-- Input follows --

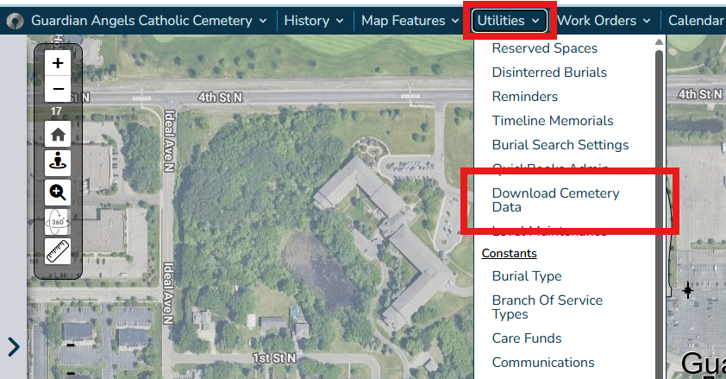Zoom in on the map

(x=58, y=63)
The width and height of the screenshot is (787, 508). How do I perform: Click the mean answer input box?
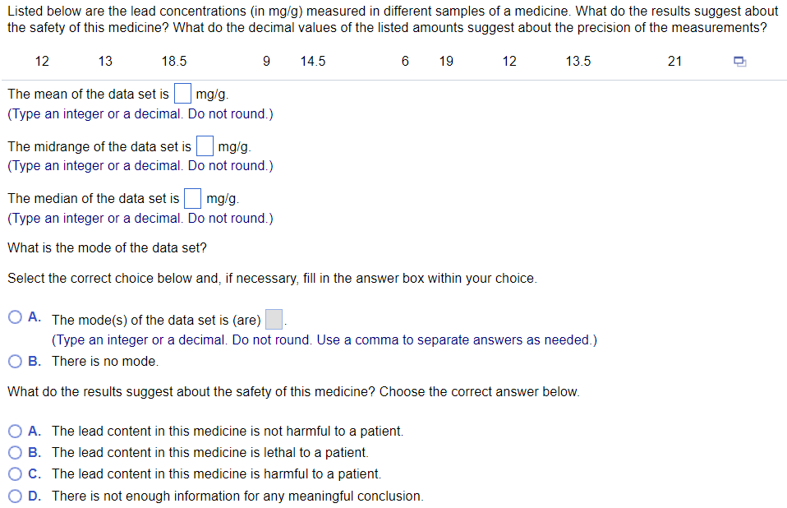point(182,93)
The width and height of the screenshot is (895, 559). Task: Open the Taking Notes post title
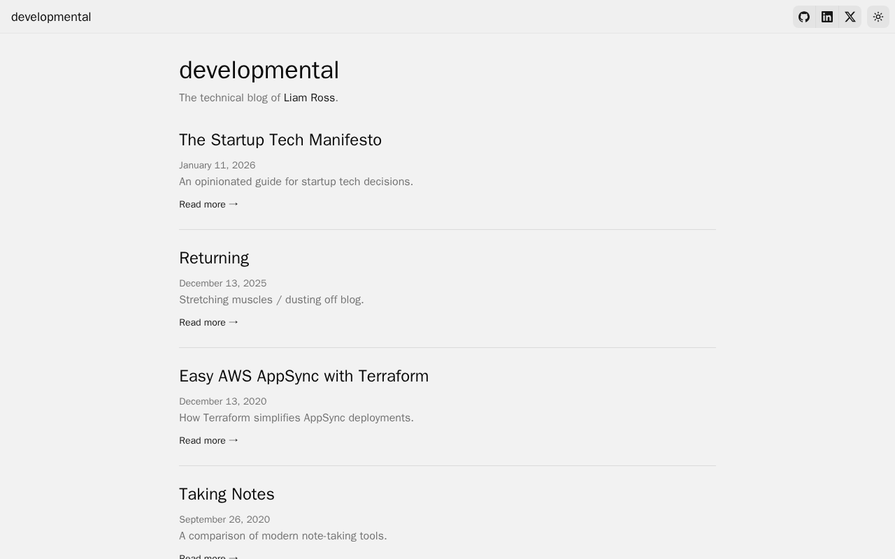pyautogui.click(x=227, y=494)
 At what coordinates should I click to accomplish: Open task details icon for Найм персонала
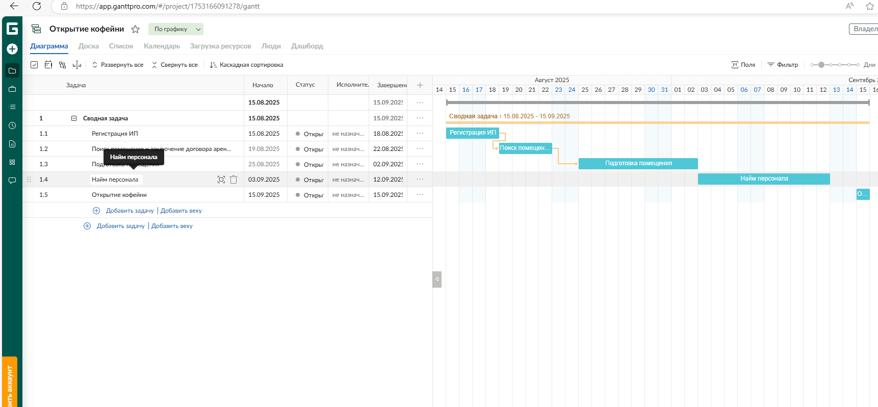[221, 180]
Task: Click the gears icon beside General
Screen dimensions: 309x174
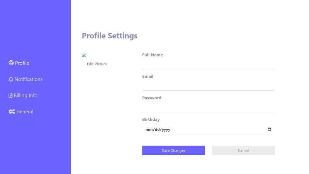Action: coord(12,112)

-- Input concluded --

▸ Exercise
Copy exactly, and only, the lines running from the one containing "The width and height of the screenshot is (787, 508)." through the final line of the data, and omit the pictures.

▸ Response
The width and height of the screenshot is (787, 508). How do I perform: Click the mean answer input box?
point(182,93)
The width and height of the screenshot is (895, 559). Task: Open the Taking Notes post title
pyautogui.click(x=227, y=494)
 At what coordinates should I click to accomplish: Open task details icon for Найм персонала
[221, 180]
Task: Click the gears icon beside General
Screen dimensions: 309x174
Action: coord(12,112)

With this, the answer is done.